Borrell pide detener “el actual ciclo de violencia” en Irak

Un manifestante alza un retrato del difunto comandante de la Fuerza Quds de los Guardianes de la Revolución de Irán, Qasem Soleimaní, durante una protesta multitudinaria contra EEUU el 3 de enero de 2020 en Teherán (Irán). EFE/Abedin Taherkenareh

Bruselas (EuroEFE).- El alto representante de la Unión Europea (UE) para Asuntos Exteriores, Josep Borrell, ha pedido detener “el actual ciclo de violencia” en Irak “antes de que se salga de control”, tras el ataque estadounidense que mató al comandante de la Fuerza Quds de los Guardianes de la Revolución iraní (IRGC), el general Qasem Soleimaní.

“El actual ciclo de violencia en Irak se debe detener antes de que se salga de control.

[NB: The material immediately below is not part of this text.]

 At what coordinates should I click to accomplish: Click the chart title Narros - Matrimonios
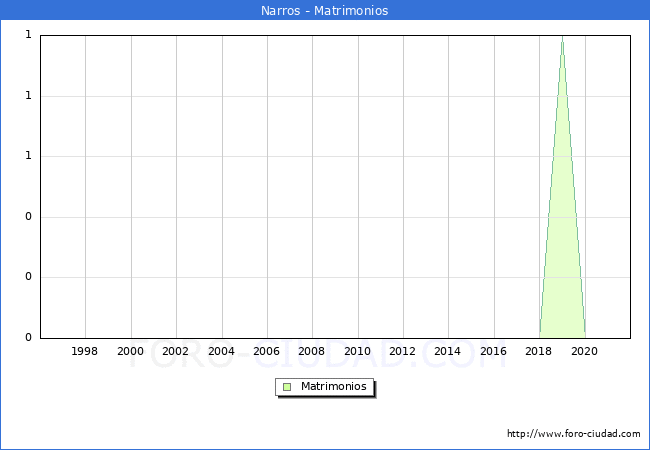(x=324, y=11)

La UE pide a todos los actores involucrados y a aquellos socios que puedan tener una influencia ejercer la máxima moderación y mostrar responsabilidad en este momento crucial”, declaró el político español en un comunicado.

El jefe de la diplomacia comunitaria advirtió de que “otra crisis corre el riesgo de poner en peligro años de esfuerzos para estabilizar Irak” y añadió que “la actual escalada amenaza a toda la región” de Oriente Medio, “que ha sufrido muchísimo y cuya población merece vivir en paz”.

Borrell también consideró necesarios “más diálogo y esfuerzos para mejorar el entendimiento mutuo” con el objetivo de “ofrecer soluciones de largo plazo a la estabilización de Oriente Medio”.

Asimismo, recalcó que la Unión Europea se encuentra preparada para “contribuir a reducir las tensiones”.

Poner fin a las provocaciones

Por su parte, el presidente del Consejo Europeo, el belga Charles Michel, instó este viernes a evitar a toda costa una escalada de la violencia en Irak y pidió poner fin a las provocaciones y represalias en ese país.

“El ciclo de violencia, provocaciones y represalias que hemos presenciado en Irak en las últimas semanas tiene que detenerse. Se debe evitar una mayor escalada a toda costa”, dijo Michel en un comunicado.

El presidente del Consejo Europeo subrayó que Irak continúa siendo “un país muy frágil” e indicó que la presencia de armas y de milicias “está ralentizando el proceso hacia un retorno a la vida cotidiana normal para los ciudadanos de Irak”.

Según Michel, esa situación crea el riesgo de “un estallido generalizado de violencia en toda la región y la aparición de fuerzas terroristas, que prosperan en momentos de tensiones religiosas y nacionalistas”.

Este jueves murió el comandante Qasem Soleimaní en un ataque de Estados Unidos, una acción que muchos países han considerado que conlleva un riesgo de conflicto en el vecino Irak.

El ataque estadounidense tuvo lugar después de que seguidores y miembros de milicias chiíes iraquíes asaltaran la embajada estadounidense en Bagdad el 31 de diciembre, en medio de una escalada de las tensiones en el país.

El general SoleimanÍ era el encargado de las operaciones fuera de Irán de los Guardianes de la Revolución y estuvo presente sobre el terreno en Siria y en Irak, donde supervisó a las milicias respaldadas por Teherán en ambos Estados árabes.